* Required work
Reproduce the data beginning at the line that has "At what coordinates should I click to accomplish: Show" and stopping after the line that has "click(x=385, y=311)", changing "dropdown" to "menu" and leaving everything else in those lines as it is. Give only those lines.

Some data:
Begin
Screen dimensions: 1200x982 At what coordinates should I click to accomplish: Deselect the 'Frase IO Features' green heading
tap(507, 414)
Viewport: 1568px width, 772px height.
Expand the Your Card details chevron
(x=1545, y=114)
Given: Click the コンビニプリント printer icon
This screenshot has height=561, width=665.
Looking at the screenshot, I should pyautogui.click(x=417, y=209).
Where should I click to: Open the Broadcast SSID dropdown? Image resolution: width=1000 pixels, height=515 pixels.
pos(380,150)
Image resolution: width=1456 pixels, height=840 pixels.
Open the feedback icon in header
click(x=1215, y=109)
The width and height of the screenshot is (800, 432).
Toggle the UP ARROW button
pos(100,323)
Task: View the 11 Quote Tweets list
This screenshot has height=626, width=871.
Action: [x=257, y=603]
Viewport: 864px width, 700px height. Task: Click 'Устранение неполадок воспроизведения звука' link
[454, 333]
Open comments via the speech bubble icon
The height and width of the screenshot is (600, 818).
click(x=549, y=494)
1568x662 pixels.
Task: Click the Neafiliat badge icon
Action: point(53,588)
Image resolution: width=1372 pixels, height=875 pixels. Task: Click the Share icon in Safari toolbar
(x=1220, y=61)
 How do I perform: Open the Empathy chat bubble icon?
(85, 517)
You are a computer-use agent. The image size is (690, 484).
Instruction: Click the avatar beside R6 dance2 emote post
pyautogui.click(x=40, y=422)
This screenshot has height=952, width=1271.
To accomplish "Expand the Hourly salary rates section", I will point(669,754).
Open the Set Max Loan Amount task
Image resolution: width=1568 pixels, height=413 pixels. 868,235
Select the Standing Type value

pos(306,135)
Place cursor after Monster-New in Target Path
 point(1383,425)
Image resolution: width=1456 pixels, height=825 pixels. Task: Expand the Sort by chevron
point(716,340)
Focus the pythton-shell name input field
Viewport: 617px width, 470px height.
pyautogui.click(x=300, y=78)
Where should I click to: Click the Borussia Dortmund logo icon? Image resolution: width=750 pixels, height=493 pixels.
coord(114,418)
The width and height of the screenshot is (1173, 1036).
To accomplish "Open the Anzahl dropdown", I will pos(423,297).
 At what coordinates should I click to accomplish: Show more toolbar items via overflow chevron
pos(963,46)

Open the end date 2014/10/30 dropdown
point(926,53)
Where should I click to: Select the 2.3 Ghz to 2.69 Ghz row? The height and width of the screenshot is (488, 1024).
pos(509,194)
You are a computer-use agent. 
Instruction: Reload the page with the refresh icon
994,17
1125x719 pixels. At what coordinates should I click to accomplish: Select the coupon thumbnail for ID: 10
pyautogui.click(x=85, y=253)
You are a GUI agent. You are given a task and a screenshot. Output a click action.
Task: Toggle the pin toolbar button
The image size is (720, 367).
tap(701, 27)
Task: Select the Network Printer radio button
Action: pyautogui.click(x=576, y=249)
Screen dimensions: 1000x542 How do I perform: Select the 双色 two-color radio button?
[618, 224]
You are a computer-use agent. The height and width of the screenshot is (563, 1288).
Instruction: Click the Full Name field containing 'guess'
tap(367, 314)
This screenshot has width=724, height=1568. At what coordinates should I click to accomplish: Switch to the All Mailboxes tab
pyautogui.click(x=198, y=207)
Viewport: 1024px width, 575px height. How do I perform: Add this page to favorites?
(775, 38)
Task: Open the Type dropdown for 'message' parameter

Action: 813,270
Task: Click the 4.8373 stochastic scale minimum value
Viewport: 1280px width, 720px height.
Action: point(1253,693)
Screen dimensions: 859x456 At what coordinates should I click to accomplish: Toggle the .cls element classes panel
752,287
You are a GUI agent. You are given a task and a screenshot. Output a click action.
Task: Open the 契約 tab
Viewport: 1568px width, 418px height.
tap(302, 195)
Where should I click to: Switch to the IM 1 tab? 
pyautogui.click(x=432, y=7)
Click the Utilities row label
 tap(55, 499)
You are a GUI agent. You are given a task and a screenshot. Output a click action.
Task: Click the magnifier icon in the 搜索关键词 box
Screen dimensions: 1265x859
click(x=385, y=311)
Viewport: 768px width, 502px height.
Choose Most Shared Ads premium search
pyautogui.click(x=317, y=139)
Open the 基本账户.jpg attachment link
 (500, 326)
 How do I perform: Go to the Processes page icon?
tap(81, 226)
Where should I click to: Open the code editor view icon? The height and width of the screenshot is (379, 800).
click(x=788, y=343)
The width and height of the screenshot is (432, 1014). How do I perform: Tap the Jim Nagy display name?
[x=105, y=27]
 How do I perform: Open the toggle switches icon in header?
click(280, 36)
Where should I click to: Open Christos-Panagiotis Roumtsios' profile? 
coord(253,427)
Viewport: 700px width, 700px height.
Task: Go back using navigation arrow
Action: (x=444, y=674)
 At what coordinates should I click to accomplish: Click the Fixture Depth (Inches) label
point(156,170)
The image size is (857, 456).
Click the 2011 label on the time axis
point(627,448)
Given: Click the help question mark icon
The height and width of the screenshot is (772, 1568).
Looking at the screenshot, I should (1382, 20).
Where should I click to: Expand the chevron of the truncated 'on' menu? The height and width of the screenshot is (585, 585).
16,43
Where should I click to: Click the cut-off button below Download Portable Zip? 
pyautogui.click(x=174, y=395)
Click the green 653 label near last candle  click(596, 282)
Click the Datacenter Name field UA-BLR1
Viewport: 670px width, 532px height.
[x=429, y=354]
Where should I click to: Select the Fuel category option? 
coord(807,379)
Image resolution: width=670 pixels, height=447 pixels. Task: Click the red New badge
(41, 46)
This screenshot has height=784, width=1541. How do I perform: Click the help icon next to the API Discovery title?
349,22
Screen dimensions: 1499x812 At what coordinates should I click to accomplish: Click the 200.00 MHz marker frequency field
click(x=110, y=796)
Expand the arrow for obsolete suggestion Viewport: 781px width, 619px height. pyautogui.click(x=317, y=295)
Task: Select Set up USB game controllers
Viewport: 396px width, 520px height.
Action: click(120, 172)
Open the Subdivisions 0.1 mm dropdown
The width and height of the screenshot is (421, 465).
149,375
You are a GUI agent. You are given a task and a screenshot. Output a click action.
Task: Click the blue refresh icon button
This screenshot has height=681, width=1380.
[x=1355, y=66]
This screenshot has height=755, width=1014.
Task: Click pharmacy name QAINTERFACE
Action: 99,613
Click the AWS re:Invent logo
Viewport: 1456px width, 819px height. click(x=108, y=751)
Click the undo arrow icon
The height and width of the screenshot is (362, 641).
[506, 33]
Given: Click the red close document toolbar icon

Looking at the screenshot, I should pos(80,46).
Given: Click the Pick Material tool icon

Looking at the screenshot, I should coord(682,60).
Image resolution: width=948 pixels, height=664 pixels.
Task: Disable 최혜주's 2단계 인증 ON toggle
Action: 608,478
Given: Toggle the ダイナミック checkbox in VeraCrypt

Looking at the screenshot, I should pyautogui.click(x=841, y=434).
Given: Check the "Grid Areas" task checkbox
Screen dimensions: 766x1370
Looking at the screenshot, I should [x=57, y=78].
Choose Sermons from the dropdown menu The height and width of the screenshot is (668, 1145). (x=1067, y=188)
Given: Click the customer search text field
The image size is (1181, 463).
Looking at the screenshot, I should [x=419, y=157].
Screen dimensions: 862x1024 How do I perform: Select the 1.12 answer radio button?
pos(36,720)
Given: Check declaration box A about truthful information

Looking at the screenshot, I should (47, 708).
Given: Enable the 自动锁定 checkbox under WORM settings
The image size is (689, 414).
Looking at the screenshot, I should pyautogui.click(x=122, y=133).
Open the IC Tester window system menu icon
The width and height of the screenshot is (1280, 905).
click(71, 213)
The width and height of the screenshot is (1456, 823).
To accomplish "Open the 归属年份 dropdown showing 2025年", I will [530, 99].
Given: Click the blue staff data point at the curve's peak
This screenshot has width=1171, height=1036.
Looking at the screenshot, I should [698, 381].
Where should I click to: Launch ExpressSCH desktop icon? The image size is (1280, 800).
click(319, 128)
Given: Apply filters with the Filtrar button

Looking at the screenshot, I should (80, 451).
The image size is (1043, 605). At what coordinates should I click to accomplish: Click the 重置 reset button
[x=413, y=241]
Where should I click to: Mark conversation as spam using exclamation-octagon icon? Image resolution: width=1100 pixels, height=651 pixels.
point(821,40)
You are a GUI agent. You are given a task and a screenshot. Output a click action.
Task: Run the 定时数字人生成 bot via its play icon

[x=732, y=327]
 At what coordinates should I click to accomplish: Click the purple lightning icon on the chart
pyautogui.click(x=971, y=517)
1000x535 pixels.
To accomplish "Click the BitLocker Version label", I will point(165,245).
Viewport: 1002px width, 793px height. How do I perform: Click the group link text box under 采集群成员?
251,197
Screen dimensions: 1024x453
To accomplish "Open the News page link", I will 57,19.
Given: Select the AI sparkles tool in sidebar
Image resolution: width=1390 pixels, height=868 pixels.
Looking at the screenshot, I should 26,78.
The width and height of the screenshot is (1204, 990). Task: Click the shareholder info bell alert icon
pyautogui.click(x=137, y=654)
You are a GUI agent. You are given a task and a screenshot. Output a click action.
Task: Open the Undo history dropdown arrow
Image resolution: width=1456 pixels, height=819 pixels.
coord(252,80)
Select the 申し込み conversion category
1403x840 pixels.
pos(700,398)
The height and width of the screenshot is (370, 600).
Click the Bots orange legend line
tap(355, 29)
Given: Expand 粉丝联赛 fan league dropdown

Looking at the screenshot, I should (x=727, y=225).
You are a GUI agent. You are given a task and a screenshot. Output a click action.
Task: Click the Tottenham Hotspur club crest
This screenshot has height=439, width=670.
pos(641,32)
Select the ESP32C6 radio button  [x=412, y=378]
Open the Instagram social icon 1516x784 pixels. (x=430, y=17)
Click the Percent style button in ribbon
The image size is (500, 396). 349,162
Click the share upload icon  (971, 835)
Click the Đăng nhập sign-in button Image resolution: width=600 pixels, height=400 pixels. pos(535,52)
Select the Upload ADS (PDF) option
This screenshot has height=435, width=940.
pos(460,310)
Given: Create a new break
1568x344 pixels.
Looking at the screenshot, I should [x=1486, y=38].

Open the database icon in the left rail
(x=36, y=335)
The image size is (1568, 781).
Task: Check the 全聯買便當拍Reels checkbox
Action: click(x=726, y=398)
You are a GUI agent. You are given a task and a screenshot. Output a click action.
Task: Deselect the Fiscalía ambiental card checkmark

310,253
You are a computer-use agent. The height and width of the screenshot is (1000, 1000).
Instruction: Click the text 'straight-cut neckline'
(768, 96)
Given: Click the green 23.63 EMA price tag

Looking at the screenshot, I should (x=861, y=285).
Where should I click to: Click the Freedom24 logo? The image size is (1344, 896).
End
* Completed task
 At what coordinates should I click to accomplish: Show more toolbar items via overflow chevron
pos(963,46)

Open the end date 2014/10/30 menu
point(926,53)
Where should I click to: Select the 2.3 Ghz to 2.69 Ghz row? The height and width of the screenshot is (488, 1024).
pos(509,194)
You are a computer-use agent. 
Instruction: Reload the page with the refresh icon
994,17
1125x719 pixels. At what coordinates should I click to accomplish: Select the coupon thumbnail for ID: 10
pyautogui.click(x=85, y=253)
You are a GUI agent. You are given a task and a screenshot. Output a click action.
Task: Toggle the pin toolbar button
The image size is (720, 367).
tap(701, 27)
Task: Select the Network Printer radio button
Action: pyautogui.click(x=576, y=249)
Screen dimensions: 1000x542 How do I perform: Select the 双色 two-color radio button?
[618, 224]
You are a computer-use agent. The height and width of the screenshot is (563, 1288).
Instruction: Click the Full Name field containing 'guess'
tap(367, 314)
This screenshot has width=724, height=1568. At what coordinates should I click to accomplish: Switch to the All Mailboxes tab
pyautogui.click(x=198, y=207)
Viewport: 1024px width, 575px height. How do I perform: Add this page to favorites?
(775, 38)
Task: Open the Type menu for 'message' parameter

Action: 813,270
Task: Click the 4.8373 stochastic scale minimum value
Viewport: 1280px width, 720px height.
Action: point(1253,693)
Screen dimensions: 859x456 At what coordinates should I click to accomplish: Toggle the .cls element classes panel
752,287
You are a GUI agent. You are given a task and a screenshot. Output a click action.
Task: Open the 契約 tab
Viewport: 1568px width, 418px height.
tap(302, 195)
Where should I click to: Switch to the IM 1 tab? 
pyautogui.click(x=432, y=7)
Click the Utilities row label
 tap(55, 499)
You are a GUI agent. You are given a task and a screenshot. Output a click action.
Task: Click the magnifier icon in the 搜索关键词 box
Screen dimensions: 1265x859
click(x=385, y=311)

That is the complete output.